◆ Selected excerpt ◆
____

Profiles Of Valor: End Of Watch

  • Saturday, January 6, 2024
  • Mark Caldwell
Detroit Officer Amanda Hudgens
Detroit Officer Amanda Hudgens
I have written Profiles of Valor for many years, most often about past and current recipients of the Medal of Honor. However, every week I review accounts of law enforcement officers (LEOs) killed in the line of duty.

Being a police academy graduate early in my career, and having served as a uniformed police officer, my association with LEOs and agencies has continued for decades. My connection with and advocacy for our brothers and sisters on that Blue Line has never ceased.

That advocacy has been particularly important since the summer of 2020, when Joe Biden and his Democrat race-hustling cadres politicized the death of a Minneapolis street thug in police custody, a career criminal and perennial drug offender with a violent history.
Endeavoring to enflame their (now defunct) so-called "Black Lives Matter" radicals and their antifa movement of self-styled “anti-fascist” fascists ahead of the 2020 election, in the middle of the COVID pandemic, they succeeded in turning the deceased into a "victim," fomenting riots nationwide under the “I can’t breath” mantra.

As Booker T. Washington declared a century ago, "There is a certain class of race-problem solvers who don’t want the patient to get well, because as long as the disease holds out they have an easy medium through which to make themselves prominent before the public.” (For the record, if Democrats really believed that Black lives mattered, they would be focused on their failed social policies resulting in the grossly-disproportionate record of daily Black-on-Black murders and violence.)

That "summer of rage" surge of violence across our nation resulted in dozens of civilian murders, billions in damage to private and public properties, and a significant increase in assaults against police officers. That record violence spilled over into the years that followed and has yet to subside.

In due respect to the officers who put their lives on the line every day, I am devoting this valor profile to one instance of the heroic actions by officers that occur almost daily across our nation, while defending fellow officers and citizens alike.

In this case, I salute Detroit Officer Amanda Hudgens, who protected her dying partner, Loren Courts, despite imminent threat to her own life.

The incident in question was typical of those that are repeated many times each day in mostly urban centers across our nation — officers responding to a “shots fired” call. But in this case, it was an ambush.

As Hudgens recounts the tragedy: “We’ve answered thousands of shots fired runs. He looks at me and I look at him. He asked, ‘You got me?’ Always. We do our special handshake. Then, I just knew. I got you.”

She continued: “We pull in. I remember hearing the gunshots, seeing the muzzle flash, feeling the glass break, and seeing him get out of the car as I’m getting out of the car. We run, in sync – we move in sync, everything we do is in sync. He goes one way, I’m going the same. We’ve got each other, always. I see him holding his neck, and then he collapsed, and I just, I screamed a horrific scream. I couldn’t – the east side heard me. Everybody heard me. I know the city of Detroit heard me, and I just held him, and I held pressure. I remember turning around and I remember seeing the assailant. I just looked at Loren, said, ‘I love you’ – I wasn’t letting go of him, because I won’t ever let go of him, and I just held on and I turned my back. I couldn’t drag him to cover because I couldn’t let go. The only thing I could think of was to be his cover, and just hold him.”

____

◆ Record extracts ◆
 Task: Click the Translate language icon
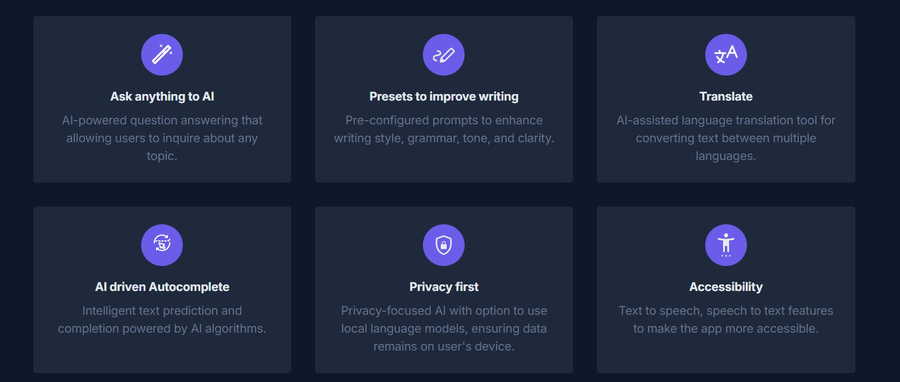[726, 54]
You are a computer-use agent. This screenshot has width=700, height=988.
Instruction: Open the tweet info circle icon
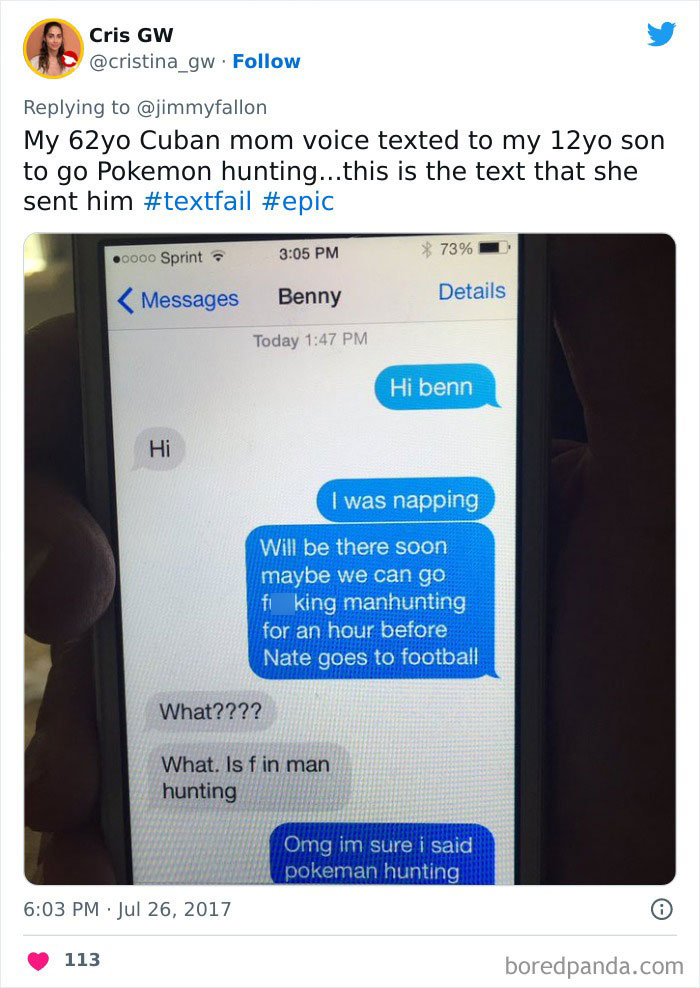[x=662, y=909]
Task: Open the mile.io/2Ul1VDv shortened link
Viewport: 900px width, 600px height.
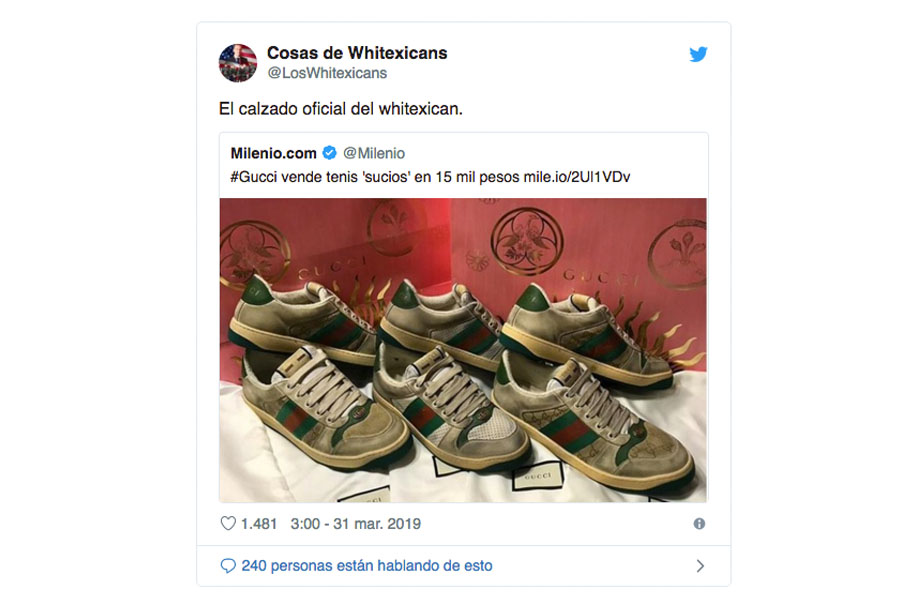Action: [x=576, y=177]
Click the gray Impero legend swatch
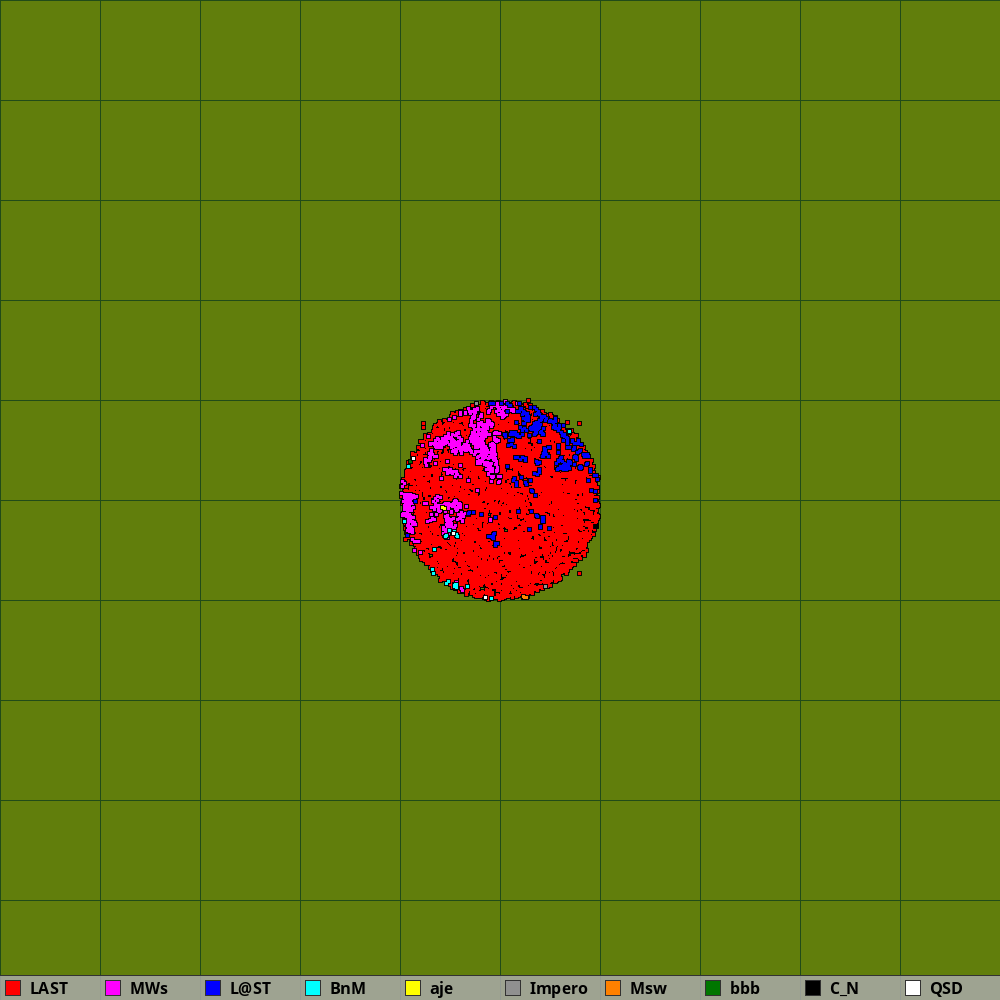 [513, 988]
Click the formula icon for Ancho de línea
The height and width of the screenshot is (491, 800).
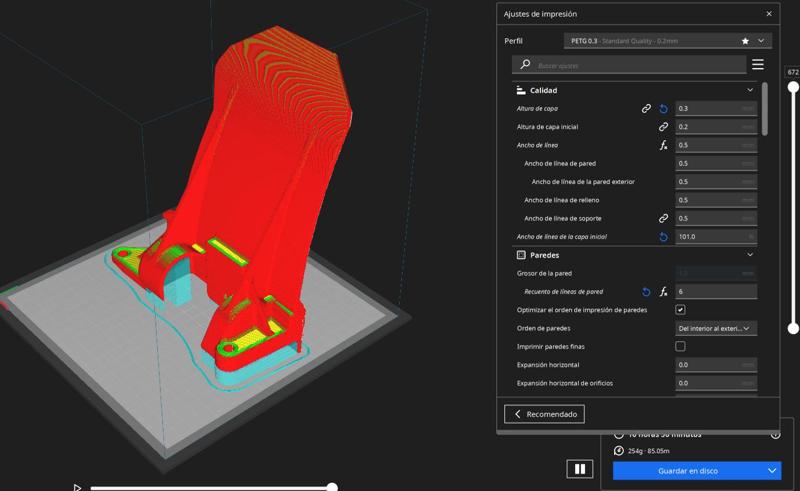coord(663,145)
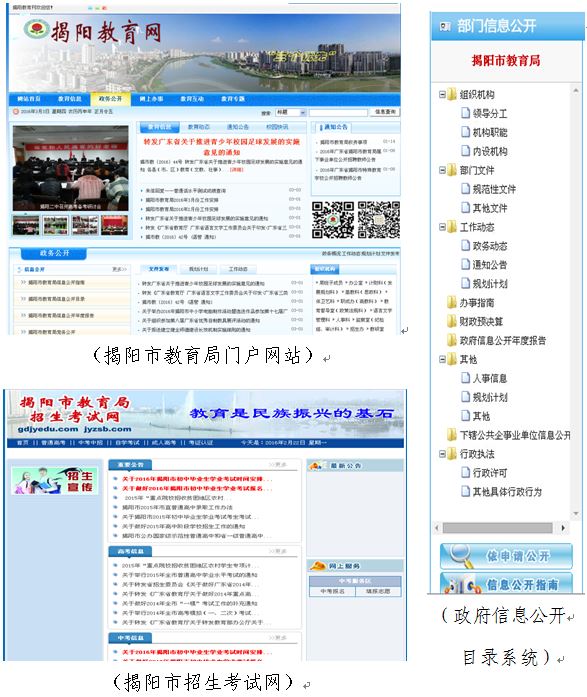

____

◆ Parts of the exercise ◆
1. Shorten the paragraph in the profile of Officer Amanda Hudgens that begins "The incident in question was typical" to a single sentence, keeping its main facts.
2. Resume the profile of Officer Amanda Hudgens from the point where it stops.

◆ Results in order ◆
1. The incident resembled the "shots fired" calls officers answer many times a day, mostly in urban centers, but this one was an ambush.

2.
Courts suffered a mortal wound, and as the assailant rushed Hudgens position, but she kept pressure on Courts’s wound in hopes of preventing him from bleeding out. Hudgens says: “I just begged him not to go. I could feel him breathing, and then it’s slowing down, and I just started to scream, ‘Help me.’ And I feel like he was watching over me, because that’s when the other officers came, because I was bracing to get shot in my back.”

Fortunately, the 19-year old assailant was killed by other officers just before he reached Hudgens and Courts. In the previous two years he had seven other police encounters. This was another case of a Black assailant murdering a Black officer.

Detroit PD Chief James White described Hudgens’s actions as “beyond hero.”

Officer Courts is survived by his wife, Kristine, his 15-year-old son and 9-year-old daughter.

Subsequently, in reference to the hatred Demos have heaped on police officers, Hudgens said: “I’m a police officer. … I’m used to the hate.”

The fact is, police officers risk their lives daily, often for those who despise them. In the wake of the Demos’ “defund the police” campaigns, their jobs are much deadlier.

According to a just-released report from the Fraternal Order of Police, there were a record 378 law enforcement officers shot in 2023. According to the data, 46 officers were killed, 20 of whom were targeted in the 115 ambush attacks on officers. There were 138 officers shot in ambush attacks.

Please join me in prayer for our nation’s First Responders and their families.” Thank you, First Responders.

(Tributes to all LEOs killed in the line of duty are posted at "End of Watch" (https://patriotpost.us/end-of-watch.)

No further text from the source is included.